Девушка снова пожала плечами:
– Мастер Лю говорит, что у каждого – своя аура.
Том не стал интересоваться взглядами Мастера Лю на ауру Марики Карои и, наконец поднявшись со стула, откланялся. В этой игре козырей у него не было, и с развитием беседы можно было повременить. К тому же с непредсказуемой, чем-то симпатичной ему в общем-то Циньмэй поговорить начистоту лучше, допустим, за столиком кафе, чем под отрешенно бдительным взором госпожи Луюнь.
Только усевшись за руль и поворачивая ключ зажигания, Том вдруг сообразил, словно о невидимый пенек споткнувшись, что именно было «не так» в минувшей сцене: на загорелой, точеной шейке Циньмэй болталась, прячась под майкой, цепочка. Странная такая цепочка – он только в одном месте видел такую. Совсем недавно. Нет, Господь не подкидывает таких подарков вот так запросто. Бесплатный сыр бывает только в мышеловке. Хотя ради того, чтобы ближе познакомиться с Циньмэй, Том был не прочь заглянуть и в это приспособление.
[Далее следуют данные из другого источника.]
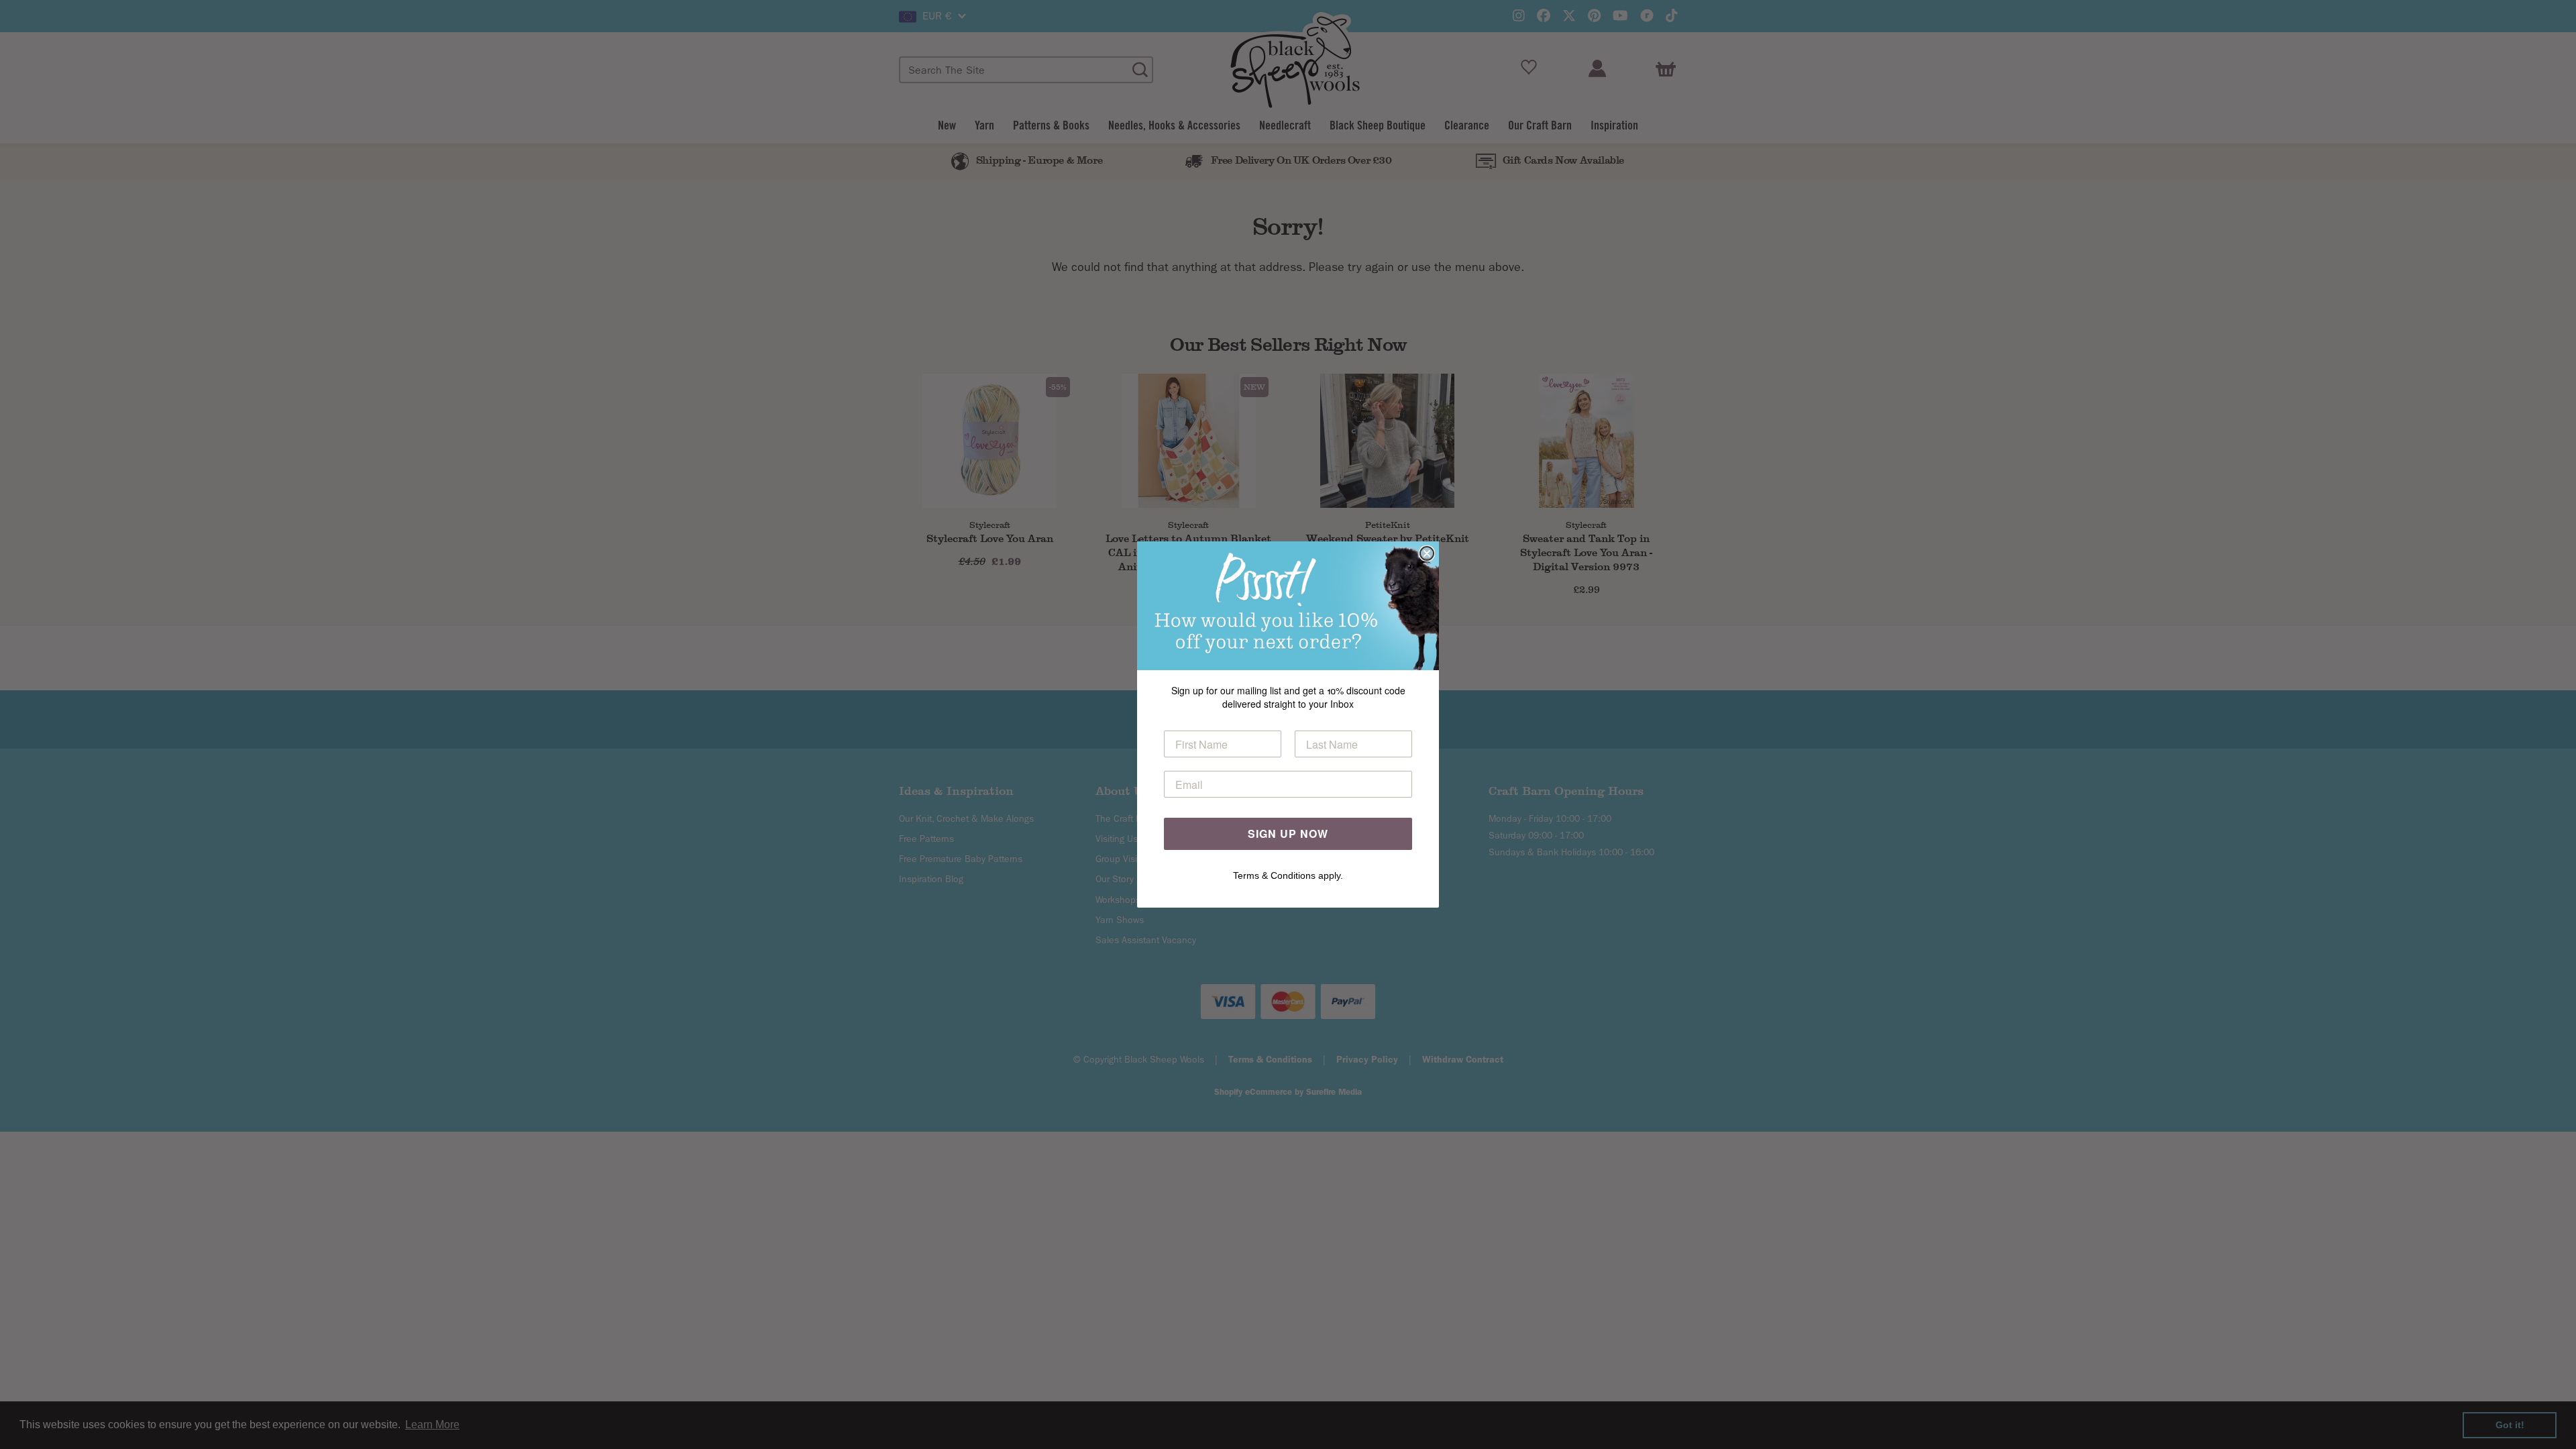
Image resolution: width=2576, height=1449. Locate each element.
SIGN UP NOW (1288, 833)
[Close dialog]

«Нехорошо в служебное время засматриваться на девочек, – еще раз сказал себе Том. – Но иногда – полезно для дела». Еще он подумал, что встречи с четвертой старой стервой он сегодня не выдержит, поэтому отложил посещение матери девицы Карои в ее монастырском уединении на потом и тихо тронул машину по Мэйн-стрит. В каждом городе Джея была своя Мэйн-стрит. С этим следовало просто смириться.
Но все же, ей-богу, только в такой дыре, как бывшая Колония Джей, главную улицу столицы могли назвать так по-деревенски. Лагодо был и оставался всего лишь раздавшимся вширь провинциальным городишкой, а его немногочисленные правительственные резиденции – всего лишь прифрантившимися плантаторскими особняками. Суждено ли сему городу стать типовым мегаполисом Федерации, существенным образом зависело от той миссии, которую не спеша выполнял здесь Томас Лэмберт Роббинс.
«Господи, чем таким они здесь все-таки управляют? – спросил Бога Том, минуя торжественно-мраморное, „почти как настоящее“, здание Совета Министров. – Здесь же все идет само по себе. Протекает, точнее сказать. Только Драконы выходят иногда из скал».
* * *
Штаб-квартира Корпорации магов и темных ремесел располагалась заодно с разношерстной дюжиной других офисов в одном из редких для Джея стереотипных билдингов типа «Манхэттен Олд – 400», которые вездесущая «Стоунбридж инкорпорэйтед» понастроила по всей Периферии, как знак торжества ремесла над Искусством – в архитектуре по крайней мере. Размахнулись маги на целый этаж.
Офис был безлюден и скучен. Каббалистических знаков на стенах не было заметно, нигде не курились колдовские зелья в плошках жертвенных треножников, да и самих треножников, видно, здесь не держали. Том уверенно прошел по несложному лабиринту мимо клетушек-кабинетов, в которых тихо шуршали принтеры и болтали на вполне мирские темы невидимые за матовыми стеклами клерки – тоже, видно, не из разряда упырей и ведьм, и уверенно вошел в кабинет, украшенный табличкой «А. Баум. Президент». В смысле – председатель, конечно. За дверью, спиной к нему, сутулая, строго одетая седая карга нервно добивалась от компьютера чего-то, надо полагать, совершенно невозможного.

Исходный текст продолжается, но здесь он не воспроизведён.